Your task: Copy word for word the lines of the data below, starting with the line that contains "Where should I click to: Click the orange" and going on through the line that contains "click(414, 686)".

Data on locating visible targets
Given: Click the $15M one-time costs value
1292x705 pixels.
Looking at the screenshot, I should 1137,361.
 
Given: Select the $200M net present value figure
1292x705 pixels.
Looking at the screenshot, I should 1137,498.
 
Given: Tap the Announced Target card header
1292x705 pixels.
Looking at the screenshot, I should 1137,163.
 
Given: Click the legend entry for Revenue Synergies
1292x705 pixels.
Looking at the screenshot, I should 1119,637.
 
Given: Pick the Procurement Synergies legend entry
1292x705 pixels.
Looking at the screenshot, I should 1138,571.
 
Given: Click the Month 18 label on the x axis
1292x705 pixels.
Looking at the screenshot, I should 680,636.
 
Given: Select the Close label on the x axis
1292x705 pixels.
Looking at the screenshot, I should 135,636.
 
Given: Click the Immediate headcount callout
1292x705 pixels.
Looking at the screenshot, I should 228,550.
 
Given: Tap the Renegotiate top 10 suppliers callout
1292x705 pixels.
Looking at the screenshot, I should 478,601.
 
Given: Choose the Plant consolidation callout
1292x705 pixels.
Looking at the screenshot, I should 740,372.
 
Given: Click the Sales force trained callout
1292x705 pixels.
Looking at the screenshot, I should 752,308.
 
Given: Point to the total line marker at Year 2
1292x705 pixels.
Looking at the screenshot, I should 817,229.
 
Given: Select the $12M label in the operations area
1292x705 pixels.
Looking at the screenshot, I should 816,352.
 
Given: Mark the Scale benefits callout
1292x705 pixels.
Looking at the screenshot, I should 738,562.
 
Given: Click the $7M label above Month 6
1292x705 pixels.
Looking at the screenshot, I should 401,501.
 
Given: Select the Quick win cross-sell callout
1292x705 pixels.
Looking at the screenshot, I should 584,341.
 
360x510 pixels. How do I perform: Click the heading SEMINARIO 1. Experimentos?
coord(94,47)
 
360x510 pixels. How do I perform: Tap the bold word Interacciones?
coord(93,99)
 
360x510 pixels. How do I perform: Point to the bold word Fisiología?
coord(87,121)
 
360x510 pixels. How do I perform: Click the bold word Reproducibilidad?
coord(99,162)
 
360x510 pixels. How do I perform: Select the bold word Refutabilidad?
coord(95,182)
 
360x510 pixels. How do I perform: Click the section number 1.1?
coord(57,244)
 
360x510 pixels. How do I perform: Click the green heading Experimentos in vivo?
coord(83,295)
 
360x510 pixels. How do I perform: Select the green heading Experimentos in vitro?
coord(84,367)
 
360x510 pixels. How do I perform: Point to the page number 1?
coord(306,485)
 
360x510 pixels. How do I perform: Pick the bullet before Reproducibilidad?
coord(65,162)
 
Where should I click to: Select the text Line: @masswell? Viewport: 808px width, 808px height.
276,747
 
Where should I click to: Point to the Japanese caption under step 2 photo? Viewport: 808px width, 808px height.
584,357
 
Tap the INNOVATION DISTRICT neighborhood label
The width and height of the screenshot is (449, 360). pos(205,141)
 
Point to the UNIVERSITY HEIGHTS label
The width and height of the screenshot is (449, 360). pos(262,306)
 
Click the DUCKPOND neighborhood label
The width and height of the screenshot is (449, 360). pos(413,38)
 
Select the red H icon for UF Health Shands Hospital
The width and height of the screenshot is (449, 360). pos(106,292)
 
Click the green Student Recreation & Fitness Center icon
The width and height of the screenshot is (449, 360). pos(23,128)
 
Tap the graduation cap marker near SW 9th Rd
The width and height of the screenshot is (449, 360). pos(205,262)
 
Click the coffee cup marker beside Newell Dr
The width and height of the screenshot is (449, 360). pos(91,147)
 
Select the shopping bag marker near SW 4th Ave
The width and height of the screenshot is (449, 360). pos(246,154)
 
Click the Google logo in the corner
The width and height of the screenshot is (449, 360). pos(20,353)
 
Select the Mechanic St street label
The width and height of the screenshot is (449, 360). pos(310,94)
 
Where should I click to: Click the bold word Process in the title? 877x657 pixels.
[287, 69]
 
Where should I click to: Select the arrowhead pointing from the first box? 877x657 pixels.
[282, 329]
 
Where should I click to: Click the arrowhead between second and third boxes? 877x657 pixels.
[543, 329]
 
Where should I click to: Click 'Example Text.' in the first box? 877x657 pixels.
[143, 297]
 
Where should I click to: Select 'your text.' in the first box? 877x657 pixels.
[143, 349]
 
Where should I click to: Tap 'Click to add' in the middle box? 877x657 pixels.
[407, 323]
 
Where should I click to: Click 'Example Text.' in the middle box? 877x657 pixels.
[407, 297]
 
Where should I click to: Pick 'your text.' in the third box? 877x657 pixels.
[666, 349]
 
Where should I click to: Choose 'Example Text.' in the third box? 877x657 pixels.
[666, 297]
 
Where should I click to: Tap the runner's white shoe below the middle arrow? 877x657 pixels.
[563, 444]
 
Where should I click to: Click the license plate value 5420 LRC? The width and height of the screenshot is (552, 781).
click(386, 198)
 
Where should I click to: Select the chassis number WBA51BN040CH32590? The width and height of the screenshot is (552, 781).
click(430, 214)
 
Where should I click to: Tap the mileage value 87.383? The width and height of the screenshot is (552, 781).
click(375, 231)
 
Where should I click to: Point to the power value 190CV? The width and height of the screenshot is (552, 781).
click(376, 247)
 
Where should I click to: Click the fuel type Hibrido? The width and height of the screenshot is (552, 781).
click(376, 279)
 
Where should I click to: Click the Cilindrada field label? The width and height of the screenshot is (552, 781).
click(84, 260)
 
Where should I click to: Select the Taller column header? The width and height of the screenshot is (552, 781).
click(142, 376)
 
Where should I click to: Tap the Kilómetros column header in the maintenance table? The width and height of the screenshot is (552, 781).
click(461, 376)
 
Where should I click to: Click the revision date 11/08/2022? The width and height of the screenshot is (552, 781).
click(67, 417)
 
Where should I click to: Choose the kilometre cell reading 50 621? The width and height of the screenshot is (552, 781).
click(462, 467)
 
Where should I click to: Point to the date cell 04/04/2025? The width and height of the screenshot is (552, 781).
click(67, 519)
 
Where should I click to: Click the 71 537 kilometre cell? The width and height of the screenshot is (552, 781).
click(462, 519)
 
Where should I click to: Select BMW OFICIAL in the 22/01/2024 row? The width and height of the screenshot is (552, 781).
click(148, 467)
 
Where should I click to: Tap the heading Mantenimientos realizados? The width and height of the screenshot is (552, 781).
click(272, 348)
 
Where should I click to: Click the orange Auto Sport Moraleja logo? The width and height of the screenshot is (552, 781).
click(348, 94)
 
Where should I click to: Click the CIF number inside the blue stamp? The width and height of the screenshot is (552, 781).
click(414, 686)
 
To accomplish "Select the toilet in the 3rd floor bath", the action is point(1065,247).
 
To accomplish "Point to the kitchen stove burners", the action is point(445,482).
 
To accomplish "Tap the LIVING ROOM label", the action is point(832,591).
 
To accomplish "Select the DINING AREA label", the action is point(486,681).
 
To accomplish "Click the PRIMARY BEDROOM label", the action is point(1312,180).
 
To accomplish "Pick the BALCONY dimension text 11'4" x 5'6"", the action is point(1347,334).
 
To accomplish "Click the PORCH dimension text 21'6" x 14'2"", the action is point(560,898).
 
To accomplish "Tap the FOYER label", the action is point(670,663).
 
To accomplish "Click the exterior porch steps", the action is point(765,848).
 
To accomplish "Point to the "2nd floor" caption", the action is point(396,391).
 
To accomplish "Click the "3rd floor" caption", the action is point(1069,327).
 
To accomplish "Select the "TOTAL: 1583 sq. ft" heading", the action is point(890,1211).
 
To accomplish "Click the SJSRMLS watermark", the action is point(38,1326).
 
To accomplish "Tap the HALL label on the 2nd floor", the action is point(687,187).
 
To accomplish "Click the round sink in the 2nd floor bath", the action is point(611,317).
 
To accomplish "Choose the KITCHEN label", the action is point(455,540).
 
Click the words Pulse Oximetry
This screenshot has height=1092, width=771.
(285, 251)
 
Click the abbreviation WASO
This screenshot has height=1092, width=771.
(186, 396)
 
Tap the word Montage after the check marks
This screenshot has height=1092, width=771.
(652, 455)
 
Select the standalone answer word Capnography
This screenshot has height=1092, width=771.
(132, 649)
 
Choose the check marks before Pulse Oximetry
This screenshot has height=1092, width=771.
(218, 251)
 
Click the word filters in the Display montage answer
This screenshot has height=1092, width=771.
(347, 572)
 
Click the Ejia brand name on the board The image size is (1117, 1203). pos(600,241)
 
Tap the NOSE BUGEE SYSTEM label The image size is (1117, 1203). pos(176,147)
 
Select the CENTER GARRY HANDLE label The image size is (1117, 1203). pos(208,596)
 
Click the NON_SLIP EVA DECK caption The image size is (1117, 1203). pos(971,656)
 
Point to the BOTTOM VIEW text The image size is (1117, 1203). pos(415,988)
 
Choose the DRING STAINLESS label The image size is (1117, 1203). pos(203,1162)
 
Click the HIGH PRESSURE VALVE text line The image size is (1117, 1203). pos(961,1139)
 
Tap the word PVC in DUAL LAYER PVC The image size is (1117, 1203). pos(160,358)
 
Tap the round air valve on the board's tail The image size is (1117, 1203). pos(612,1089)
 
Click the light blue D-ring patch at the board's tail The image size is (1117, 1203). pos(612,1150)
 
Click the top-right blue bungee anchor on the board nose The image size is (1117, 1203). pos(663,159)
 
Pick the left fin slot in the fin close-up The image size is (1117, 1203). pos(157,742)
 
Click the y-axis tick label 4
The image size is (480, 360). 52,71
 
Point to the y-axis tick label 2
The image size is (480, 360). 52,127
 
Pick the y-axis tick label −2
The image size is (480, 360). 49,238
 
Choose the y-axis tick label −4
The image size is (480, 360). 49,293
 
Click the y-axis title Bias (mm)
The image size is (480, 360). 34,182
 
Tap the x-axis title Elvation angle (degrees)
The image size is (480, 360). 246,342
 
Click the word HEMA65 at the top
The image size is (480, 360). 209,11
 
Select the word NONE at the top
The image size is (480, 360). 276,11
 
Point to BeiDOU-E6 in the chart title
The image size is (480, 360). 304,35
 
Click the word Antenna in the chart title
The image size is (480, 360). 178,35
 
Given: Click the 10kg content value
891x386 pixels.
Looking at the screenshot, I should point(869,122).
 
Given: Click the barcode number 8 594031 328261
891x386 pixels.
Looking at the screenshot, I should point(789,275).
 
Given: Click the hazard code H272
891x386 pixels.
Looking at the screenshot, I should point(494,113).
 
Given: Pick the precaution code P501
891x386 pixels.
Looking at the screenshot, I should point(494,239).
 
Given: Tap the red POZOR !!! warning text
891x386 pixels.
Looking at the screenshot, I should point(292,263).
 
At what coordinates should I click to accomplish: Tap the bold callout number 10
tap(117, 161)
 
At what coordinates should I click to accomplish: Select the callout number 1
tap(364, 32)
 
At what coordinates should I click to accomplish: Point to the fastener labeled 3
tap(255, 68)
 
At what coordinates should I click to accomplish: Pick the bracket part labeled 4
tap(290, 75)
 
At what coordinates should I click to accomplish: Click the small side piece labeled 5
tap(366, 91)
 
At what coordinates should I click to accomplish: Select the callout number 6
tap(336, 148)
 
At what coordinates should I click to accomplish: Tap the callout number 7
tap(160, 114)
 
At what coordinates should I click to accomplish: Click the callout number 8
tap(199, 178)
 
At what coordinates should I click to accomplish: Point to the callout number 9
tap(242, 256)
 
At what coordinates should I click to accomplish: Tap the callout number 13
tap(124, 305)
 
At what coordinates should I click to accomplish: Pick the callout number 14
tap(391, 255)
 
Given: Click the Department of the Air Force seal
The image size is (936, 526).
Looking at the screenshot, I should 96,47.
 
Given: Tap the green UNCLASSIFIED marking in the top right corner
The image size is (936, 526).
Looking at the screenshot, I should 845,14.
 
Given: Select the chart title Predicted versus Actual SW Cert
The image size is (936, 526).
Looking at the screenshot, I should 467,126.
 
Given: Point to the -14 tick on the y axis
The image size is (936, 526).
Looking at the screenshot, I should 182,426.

Task answer:
Where should I click to: Click the orange Auto Sport Moraleja logo? The width and height of the screenshot is (552, 781).
click(348, 94)
 
Where should I click to: Click the CIF number inside the blue stamp? The width and height of the screenshot is (552, 781).
click(414, 686)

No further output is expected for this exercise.